Given the limitations of this pilot study, future research should aim to extend the intervention period and include larger, more diverse populations to better assess the long-term effects of cycling on health outcomes. Incorporating objective measures of cycling intensity and accounting for environmental factors (e.g., weather, terrain) would provide a more comprehensive understanding of cycling’s physiological impact. Additionally, exploring complementary interventions, such as behavioural coaching or nutritional guidance, could enhance the effectiveness of cycling-based health interventions.
Overall, this study demonstrates promising results, showing that even modest lifestyle changes, such as incorporating a few kilometres of cycling into daily commuting can lead to substantial health benefits. These findings underscore cycling as a practical, accessible, and sustainable approach to improving public health. By building on these results, future research can solidify cycling’s role as a key component of long-term health improvement strategies.
Author Contributions
Conceptualization, M.Z., A.S.N.R. and A.M.C.S.; Data curation, M.Z. and R.N.R.; Formal analysis, M.Z. and R.N.R.; Funding acquisition, A.S.N.R. and A.M.C.S.; Investigation, M.Z.; Methodology, M.Z., A.S.N.R. and A.M.C.S.; Project administration, A.S.N.R. and A.M.C.S.; Software, M.Z. and R.N.R.; Supervision, A.S.N.R. and A.M.C.S.; Validation, M.Z., A.S.N.R., A.M.C.S. and R.N.R.; Visualization, M.Z.; Writing—original draft, M.Z.; Writing—review and editing, M.Z., A.S.N.R., A.M.C.S. and R.N.R. All authors have read and agreed to the published version of the manuscript.
Funding
This research was funded by the CITTA (Research Centre for Territory, Transport and Environment) and under the Portuguese Foundation for Science and Technology (FCT), grant number UI/BD/151031/2021. The 3Cs project was co-funded by European Union (Project: 101090685, ERASMUS-SPORT-2022-SCP).

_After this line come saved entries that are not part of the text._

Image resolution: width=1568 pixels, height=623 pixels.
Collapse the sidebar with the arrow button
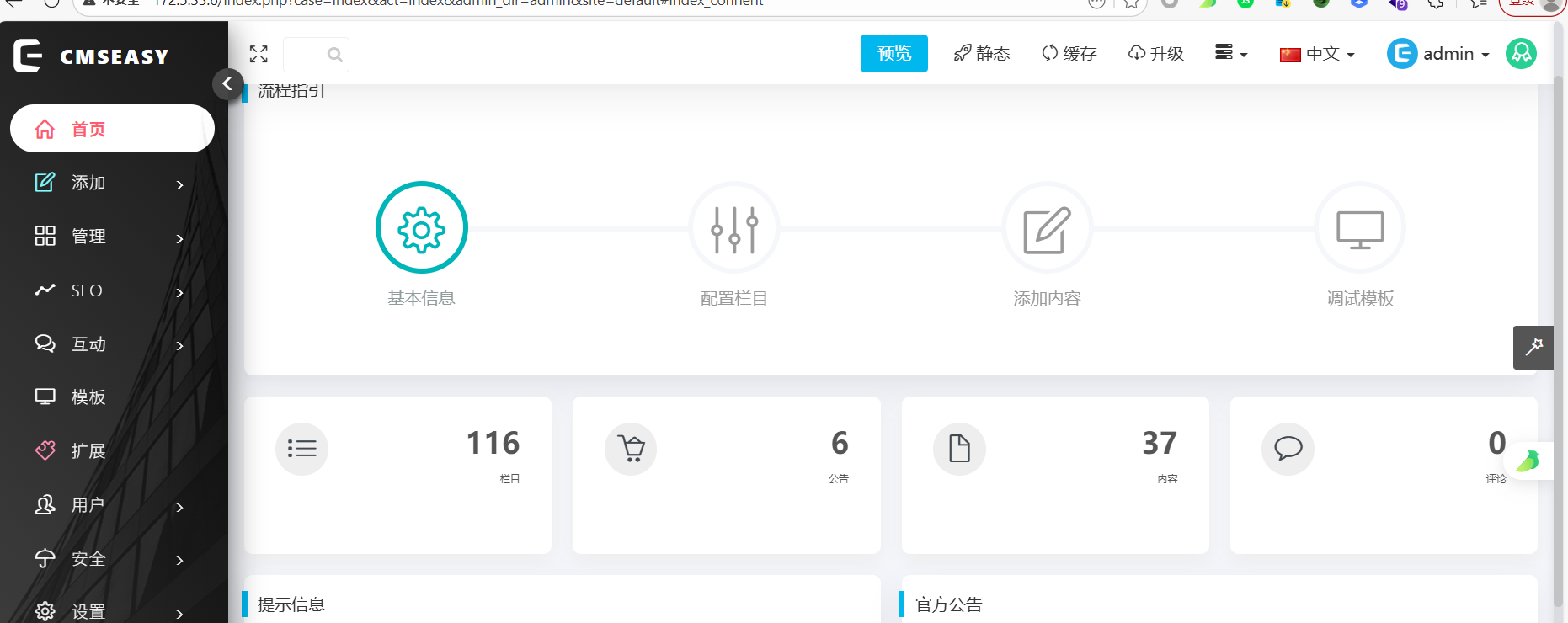[x=227, y=83]
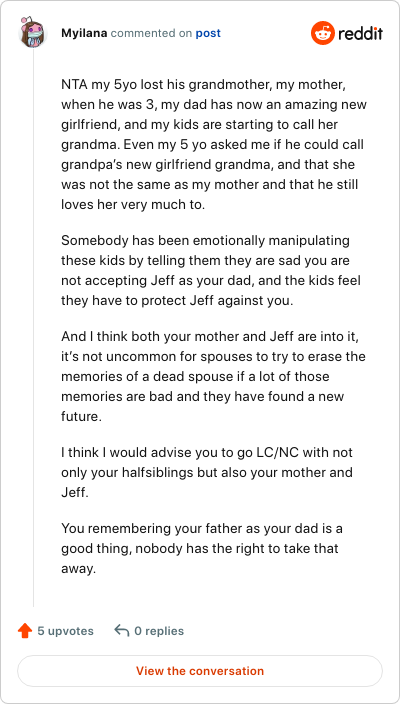The width and height of the screenshot is (400, 704).
Task: Follow the blue "post" link
Action: [208, 34]
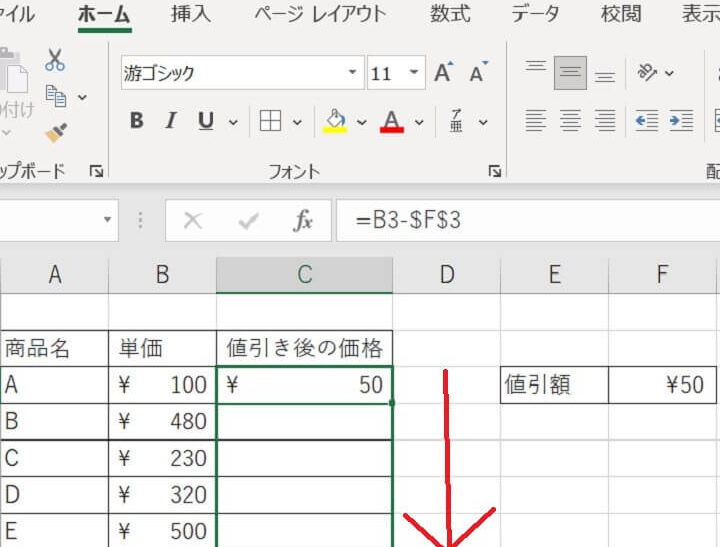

Institutional Review Board Statement
The study was conducted in accordance with the Declaration of Helsinki, and approved by the Ethics Committee of the Faculty of Sport Sciences and Physical Education at the University of Coimbra (FCDEFUC) (protocol code: Ref CE/FCDEF-UC/00072025; date of approval: 5 June 2025). The study is part of the European 3Cs project (Project: 101090685, ERASMUS-SPORT-2022-SCP, https://www.uc.pt/en/3cs/, accessed on 20 December 2025), which began last year. The authors started with participant surveys and consent, followed by the distribution of bicycles for a one-year period. While the ethics approval process was initiated, there were delays in obtaining approval due to procedural timelines at the university, which resulted in the approval date being 5 June 2025.
Informed Consent Statement
Informed consent was obtained from all subjects involved in the study.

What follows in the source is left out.